We’re in Thailand and its incredible, obviously. We walked straight across the bridge from Burma to the bright lights, fresh tasting food, even hotter weather and the (forever attempting to learn) tuneful Thai language. This is all very very good for the body and mind, things feel that little easier here. More westerners of course, but there’s a reason why we are all here, it’s incredible!
After a long motorbike ride through Chiang Mai in the heat, we found an incredibly refreshing, and much needed waterfall. The rock was so grippy we actually climbed up it! Before that though, I decided fish pose or matsyasana was an appropriate posture to share with you.
This posture feels so good on the shoulders and back ( enjoy climbers ). Lay down on your back, feet together. Bring both palms underneath your sitting bones, so you’re basically sat on your hands. As you take an inhale, start to role your shoulderblades together, pressing your palms down into the ground. Your chest will begin to rise as well as your lower back losing contact with the floor. Try to keep rolling your shoulderblades together until only your elbows, forearms and palms remain in contact with the ground underneath your body.

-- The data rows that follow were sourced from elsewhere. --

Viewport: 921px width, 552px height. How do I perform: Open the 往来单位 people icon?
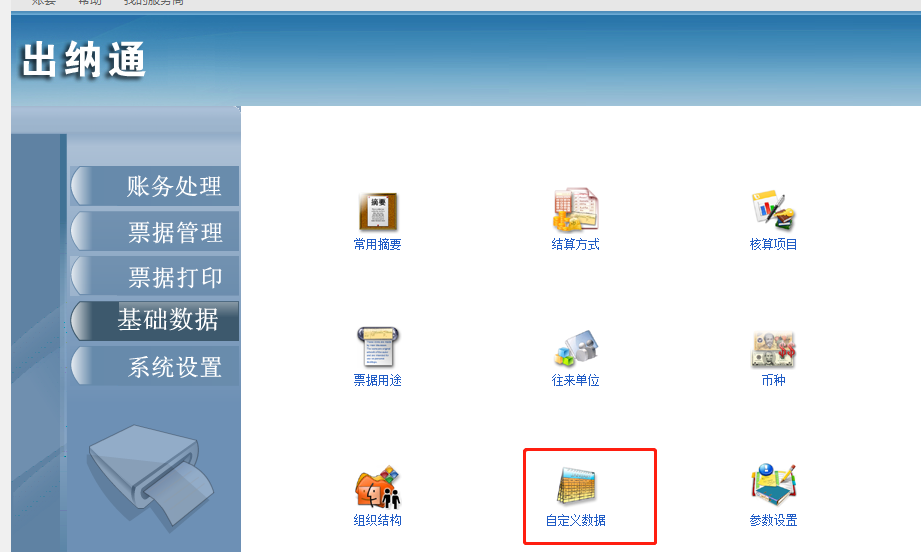pyautogui.click(x=576, y=348)
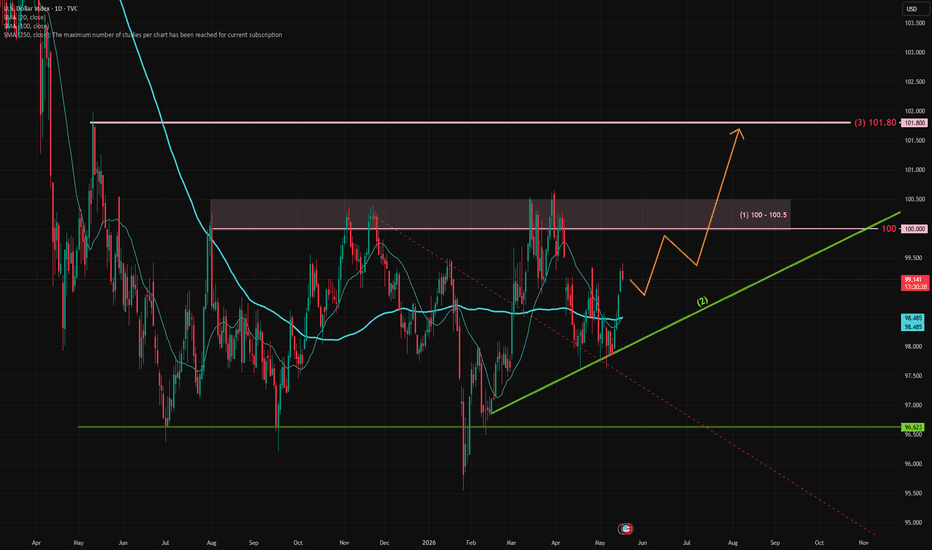
Task: Select the green '(2)' trendline label
Action: 703,301
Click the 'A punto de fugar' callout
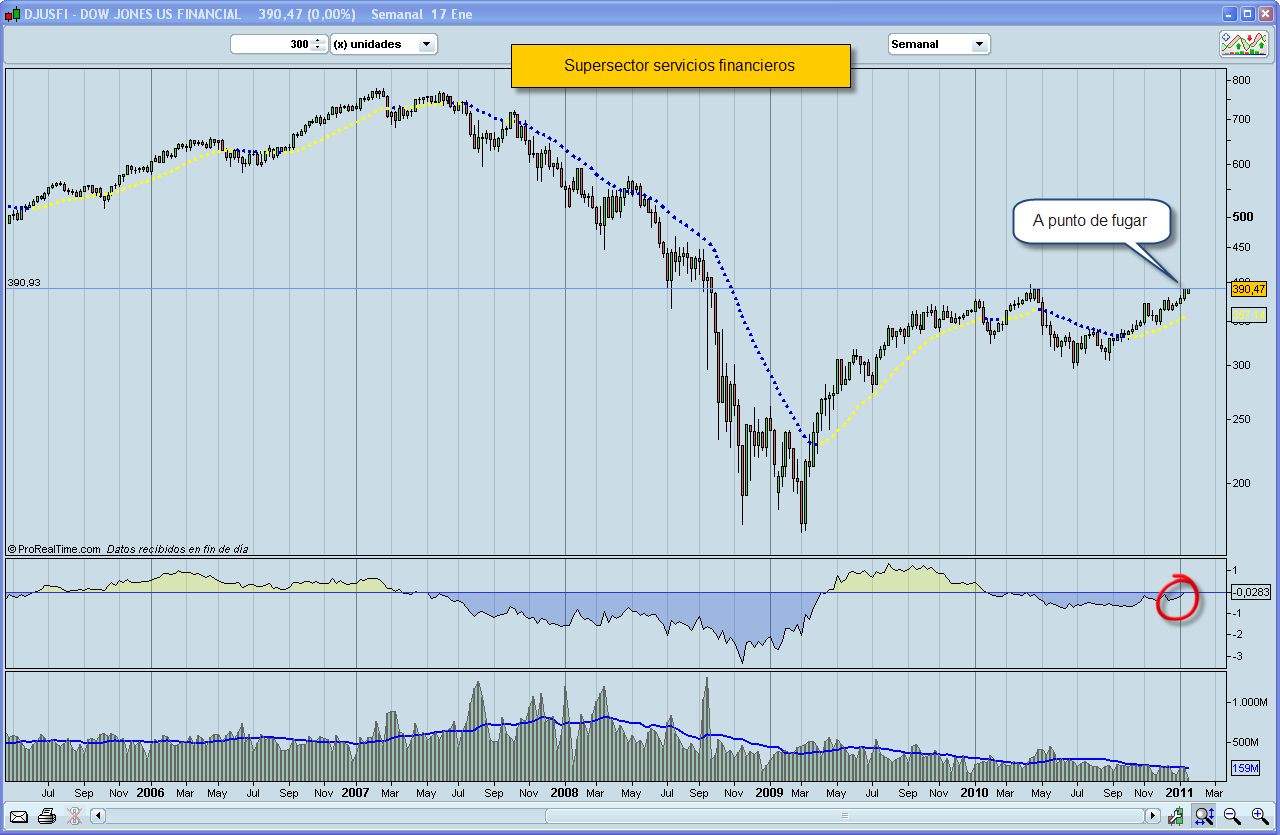 pyautogui.click(x=1091, y=221)
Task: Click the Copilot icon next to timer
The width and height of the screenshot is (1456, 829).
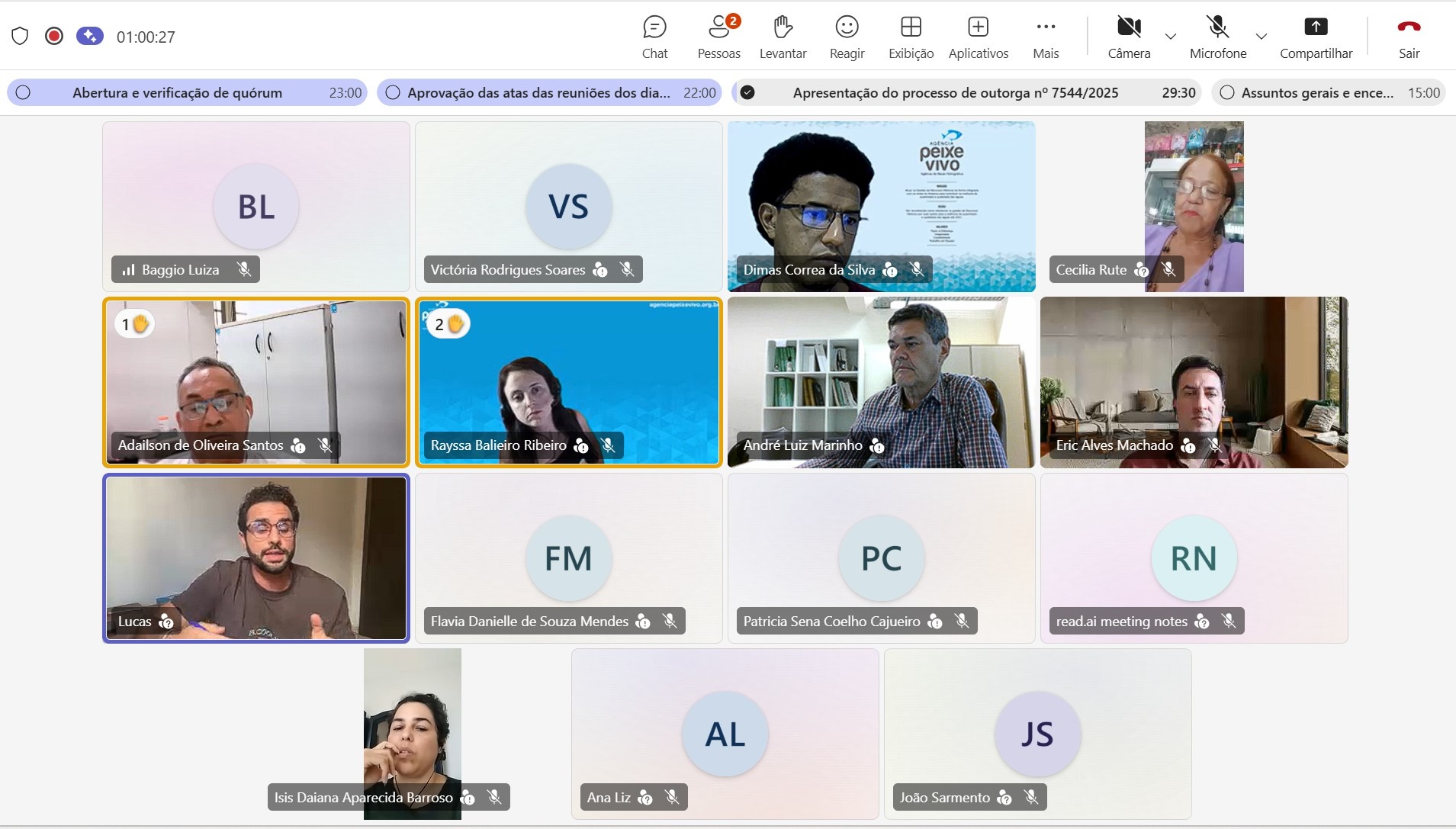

Allow your head to drop back, however, and make sure the crown of your head is still in contact with the floor. Matsyasana is not an inversion. Pull your toes back as much as you can, until your heels come up if you like.
Enjoy this pose for as long as you like, come down gently by opening your shoulders back to the floor and releasing your hands. The idea of fish pose is to mimic the image of a fish. Your ribs protruding are the scales of a fish, down to your feet which resemble the tail. Go free fishes.